Al Bano a Expo24: Né contro fascisti né contro comunisti, l'importanza di fare esperienze dirette
Durante il talk tenutosi a Expo24 a Siracusa, Al Bano Carrisi ha condiviso le sue riflessioni sulla politica e la sua carriera artistica. Parlando del periodo degli anni '70, lo ha definito "un periodo da sotterrare", ricordando gli anni difficili dell'Italia. Al Bano ha raccontato come, in quel periodo, scelse di lasciare il Paese per cantare all'estero, viaggiando in Spagna, Sudamerica e Bulgaria, dove si trovò ben accolto dal pubblico.
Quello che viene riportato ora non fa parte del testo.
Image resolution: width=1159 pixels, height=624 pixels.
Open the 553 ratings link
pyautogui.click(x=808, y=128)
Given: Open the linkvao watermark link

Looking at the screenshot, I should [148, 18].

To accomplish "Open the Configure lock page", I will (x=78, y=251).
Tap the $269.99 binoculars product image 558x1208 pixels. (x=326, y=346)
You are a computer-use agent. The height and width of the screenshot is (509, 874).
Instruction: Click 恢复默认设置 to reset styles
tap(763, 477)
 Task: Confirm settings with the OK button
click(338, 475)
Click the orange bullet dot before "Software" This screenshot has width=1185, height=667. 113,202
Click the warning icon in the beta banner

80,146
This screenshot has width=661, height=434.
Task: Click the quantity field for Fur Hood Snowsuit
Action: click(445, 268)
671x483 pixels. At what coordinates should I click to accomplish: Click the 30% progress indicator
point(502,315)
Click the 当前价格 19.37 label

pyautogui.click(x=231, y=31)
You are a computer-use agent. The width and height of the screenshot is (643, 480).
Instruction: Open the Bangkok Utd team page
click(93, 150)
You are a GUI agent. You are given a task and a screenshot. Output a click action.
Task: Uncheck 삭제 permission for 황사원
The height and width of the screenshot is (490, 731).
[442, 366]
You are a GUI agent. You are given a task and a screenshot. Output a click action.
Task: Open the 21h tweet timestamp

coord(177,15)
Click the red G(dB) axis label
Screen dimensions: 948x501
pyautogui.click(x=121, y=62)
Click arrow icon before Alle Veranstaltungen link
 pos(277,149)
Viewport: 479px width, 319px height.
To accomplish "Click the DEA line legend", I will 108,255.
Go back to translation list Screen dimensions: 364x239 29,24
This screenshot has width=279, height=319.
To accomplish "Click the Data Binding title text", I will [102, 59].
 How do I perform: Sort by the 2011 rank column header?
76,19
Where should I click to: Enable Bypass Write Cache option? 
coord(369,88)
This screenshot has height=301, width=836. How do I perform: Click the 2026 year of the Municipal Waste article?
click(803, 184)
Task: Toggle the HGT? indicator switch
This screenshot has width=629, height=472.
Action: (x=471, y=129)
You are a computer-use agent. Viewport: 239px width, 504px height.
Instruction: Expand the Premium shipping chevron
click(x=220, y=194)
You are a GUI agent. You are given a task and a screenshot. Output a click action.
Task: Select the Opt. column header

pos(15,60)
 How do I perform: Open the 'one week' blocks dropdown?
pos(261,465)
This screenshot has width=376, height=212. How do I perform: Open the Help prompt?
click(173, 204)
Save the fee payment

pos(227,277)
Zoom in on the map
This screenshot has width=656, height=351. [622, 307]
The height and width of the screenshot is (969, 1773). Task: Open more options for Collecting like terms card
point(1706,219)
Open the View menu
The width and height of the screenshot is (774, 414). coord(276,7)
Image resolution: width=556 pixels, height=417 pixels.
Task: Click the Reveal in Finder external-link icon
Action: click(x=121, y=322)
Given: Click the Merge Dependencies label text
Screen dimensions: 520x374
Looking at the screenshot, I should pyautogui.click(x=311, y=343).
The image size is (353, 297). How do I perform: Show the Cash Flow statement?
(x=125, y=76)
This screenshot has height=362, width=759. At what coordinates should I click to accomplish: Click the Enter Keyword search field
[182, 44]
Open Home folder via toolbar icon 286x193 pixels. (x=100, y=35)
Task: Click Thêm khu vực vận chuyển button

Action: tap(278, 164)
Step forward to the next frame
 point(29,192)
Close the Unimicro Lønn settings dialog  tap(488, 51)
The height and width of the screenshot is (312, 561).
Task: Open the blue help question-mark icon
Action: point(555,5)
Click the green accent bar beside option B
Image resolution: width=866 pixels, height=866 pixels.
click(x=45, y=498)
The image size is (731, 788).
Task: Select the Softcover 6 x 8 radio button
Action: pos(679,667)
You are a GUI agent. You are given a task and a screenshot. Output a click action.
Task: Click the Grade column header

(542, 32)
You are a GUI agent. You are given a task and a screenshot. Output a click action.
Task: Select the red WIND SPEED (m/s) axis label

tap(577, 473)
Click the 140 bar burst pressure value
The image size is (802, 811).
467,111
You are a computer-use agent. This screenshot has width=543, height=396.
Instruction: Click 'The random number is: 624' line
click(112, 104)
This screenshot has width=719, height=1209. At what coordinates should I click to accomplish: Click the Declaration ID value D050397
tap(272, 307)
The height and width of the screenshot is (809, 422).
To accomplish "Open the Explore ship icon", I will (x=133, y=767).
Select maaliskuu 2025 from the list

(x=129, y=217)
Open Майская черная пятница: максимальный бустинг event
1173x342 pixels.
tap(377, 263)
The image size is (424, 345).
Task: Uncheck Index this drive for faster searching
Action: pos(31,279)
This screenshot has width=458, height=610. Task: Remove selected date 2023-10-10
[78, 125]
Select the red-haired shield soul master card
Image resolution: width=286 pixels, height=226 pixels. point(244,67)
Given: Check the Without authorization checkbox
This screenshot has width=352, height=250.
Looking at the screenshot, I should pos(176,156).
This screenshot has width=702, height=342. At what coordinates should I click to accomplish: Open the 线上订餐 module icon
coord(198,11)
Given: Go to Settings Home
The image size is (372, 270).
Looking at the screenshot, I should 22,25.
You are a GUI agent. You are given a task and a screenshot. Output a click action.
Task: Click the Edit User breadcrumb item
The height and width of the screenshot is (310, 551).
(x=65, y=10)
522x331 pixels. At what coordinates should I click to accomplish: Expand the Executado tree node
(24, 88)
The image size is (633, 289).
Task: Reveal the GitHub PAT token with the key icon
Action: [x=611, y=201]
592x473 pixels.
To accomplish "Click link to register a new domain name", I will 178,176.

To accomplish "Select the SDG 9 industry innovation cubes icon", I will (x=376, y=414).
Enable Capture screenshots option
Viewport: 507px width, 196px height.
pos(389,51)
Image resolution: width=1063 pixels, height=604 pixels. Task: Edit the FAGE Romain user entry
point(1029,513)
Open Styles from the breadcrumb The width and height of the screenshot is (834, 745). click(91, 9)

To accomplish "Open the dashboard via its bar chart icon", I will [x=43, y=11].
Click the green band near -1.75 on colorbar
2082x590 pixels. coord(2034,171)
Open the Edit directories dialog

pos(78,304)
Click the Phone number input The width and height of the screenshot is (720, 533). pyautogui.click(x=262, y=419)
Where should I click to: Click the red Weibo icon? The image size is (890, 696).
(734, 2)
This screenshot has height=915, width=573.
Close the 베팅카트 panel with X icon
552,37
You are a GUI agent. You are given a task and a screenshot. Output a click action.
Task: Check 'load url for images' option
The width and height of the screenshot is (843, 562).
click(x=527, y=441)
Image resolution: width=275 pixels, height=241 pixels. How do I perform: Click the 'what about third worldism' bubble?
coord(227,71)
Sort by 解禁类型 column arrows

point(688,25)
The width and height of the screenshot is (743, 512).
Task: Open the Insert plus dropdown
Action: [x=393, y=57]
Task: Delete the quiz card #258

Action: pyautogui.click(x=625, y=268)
In risposta a chi lo criticava per esibirsi in Spagna durante la dittatura franchista, Al Bano ha affermato di non avere niente contro né i fascisti né i comunisti, sottolineando l'importanza di comprendere i diversi contesti storici e politici attraverso esperienze personali. Secondo il cantante, è fondamentale vivere direttamente certe realtà per comprenderle a fondo, anziché affidarsi a racconti indiretti.
Al Bano ha inoltre espresso la sua ammirazione per Papa Francesco, definendolo un rivoluzionario spirituale, e ha ribadito il suo impegno contro la droga, invitando tutti a denunciare chiunque diffonda sostanze nocive, con l'obiettivo di preservare il valore della vita umana.